With the delicacy of an Israeli F-16, the Tories entered the summer campaign today with an achingly dull speech in Westminster. Something about Labour and the unions. Mud flew everywhere. You know the drill.

It was less than a minute — forty seven seconds to be precise — before the charisma-free zone that is Chris Grayling spluttered the Tory catchphrase ‘long term economic plan’. The fun did not end there. Oh no. Grayling is the model of the modern politician; but, even so, it is impressive for a man to speak for twenty minutes almost entirely in banal cliché.

Apparently it’s all a ‘big con’. Labour, you see, would ‘turn back the clock’, which they mustn’t be allowed to do because we’re ‘not out of the woods yet’. You see, ‘our people’, need their ‘bright future’ to be secured so that they can ‘define our nation’s future’. At least one young chap sitting at the back dozed off.

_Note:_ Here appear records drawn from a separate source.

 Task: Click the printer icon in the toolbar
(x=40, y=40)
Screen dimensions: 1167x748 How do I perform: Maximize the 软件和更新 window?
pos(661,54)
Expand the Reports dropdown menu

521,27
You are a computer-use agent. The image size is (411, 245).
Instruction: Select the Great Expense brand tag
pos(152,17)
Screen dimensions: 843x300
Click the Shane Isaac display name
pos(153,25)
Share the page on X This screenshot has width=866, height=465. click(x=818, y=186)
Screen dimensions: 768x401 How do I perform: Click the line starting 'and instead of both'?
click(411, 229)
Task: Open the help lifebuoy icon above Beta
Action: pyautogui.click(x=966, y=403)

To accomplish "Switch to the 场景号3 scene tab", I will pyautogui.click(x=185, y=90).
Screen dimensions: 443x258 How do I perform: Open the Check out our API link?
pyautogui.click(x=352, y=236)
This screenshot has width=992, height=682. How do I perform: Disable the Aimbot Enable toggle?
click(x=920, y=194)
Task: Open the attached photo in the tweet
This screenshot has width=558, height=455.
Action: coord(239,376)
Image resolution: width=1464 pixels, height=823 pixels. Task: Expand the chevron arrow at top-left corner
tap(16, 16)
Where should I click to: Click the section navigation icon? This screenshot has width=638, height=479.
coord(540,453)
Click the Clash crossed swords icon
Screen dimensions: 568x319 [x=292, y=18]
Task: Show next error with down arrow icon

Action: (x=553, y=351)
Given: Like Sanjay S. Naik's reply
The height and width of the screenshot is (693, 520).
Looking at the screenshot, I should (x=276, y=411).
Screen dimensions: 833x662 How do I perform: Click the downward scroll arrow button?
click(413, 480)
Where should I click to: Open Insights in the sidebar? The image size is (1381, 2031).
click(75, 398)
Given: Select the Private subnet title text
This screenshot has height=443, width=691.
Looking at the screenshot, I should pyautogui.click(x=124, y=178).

Meanwhile union ‘barons’ are undermining ‘hardworking local unions’, which are part of a ‘decent society’. The barons should ‘put their money where their mouth is’. If this is the Tories’ fighting back against Labour’s ‘summer offensive’, then sign Mr S up as a human shield.

The monotonous Mr Grayling did at least crack one joke. He said that he hadn’t turned up to give a ‘one dimensional attack speech’. There was delirious laughter at the back of the room.